# Problem Link:

**Author:** tseccodecell

### DIFFICULTY:

Medium

### PRE-REQUISITES:

brute force, flood fill, grid traversal

# PROBLEM:

You are given a grid of size N*M with some blocked cells

Find the longest path in the grid from one point to another or find that no path exists

# QUICK EXPLANATION:

The constraints are low so a brute force algorithm would work

# EXPLANATION:

The constraints are so low that we can try all paths and check the largest one by brute force.

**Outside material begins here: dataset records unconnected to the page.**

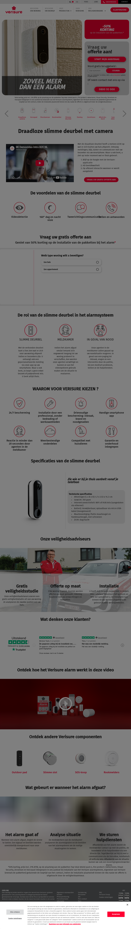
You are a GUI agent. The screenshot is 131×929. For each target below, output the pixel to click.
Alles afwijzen (15, 912)
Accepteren (116, 914)
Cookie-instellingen (15, 918)
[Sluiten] (127, 904)
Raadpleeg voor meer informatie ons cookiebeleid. (65, 924)
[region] (65, 915)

One method is to make a funtion which finds the longest path from (x1, y1) to (x2, y2)

We mark the cell (x1, y1) as visited and continue to find longest path from it’s four adjacent cells.

Afterwards we unmark the cell (x1, y1) and return the maximum value found.

This algorithm will evaluate all paths starting from parent cell and return the maximum path length.

It is quite similar to flood fill algorithm.

Some limiting cases such as already visited node and outside boundary node would have to be taken care of.

Pseudo code for the function would be as follows:

```
int longest_path(x1, y1, x2, y2):
if x1 == x2 and y1 == y2 :
return 0
if coordinates are out of boundary or (x1, y1) is already visited:
return -100
visited[x1][y1] = true
// direction arrays useful for visiting neighbours
dir_X[] = {1, 0, 0, -1} , dir_Y[] = {0, -1, 1, 0}
int max_path_length = -100
for i = 0 to 4 :
max_path_length = max( max_path_length, 1 + longest_path(x1 + dir_X[i], y1 + dir_Y[i], x2, y2) )
visited[x1][y1] = false
return max_path_length
```

There definitely are other brute force solutions possible.

Some difficult test cases with answers :

Input:

```
3
5 5
3 3 2 2
##...
#..#.
.#...
#....
#.#..
3 5
2 3 0 1
.....
.....
.....
5 5
4 3 2 2
.###.
#.#..
.#...
###..
##..#
```

Output:

```
10
12
7
```

**Time Complexity:**

Time and Space complexity depends on the solution

It seems like time complexity is 4^{n*m} as we are doing recursion 4 times in one function call, but previous cell will always be visited, so actually it would be 3^{n*m} but some paths may end prematurely by going in a loop etc. so actual time complexity is much lower than this.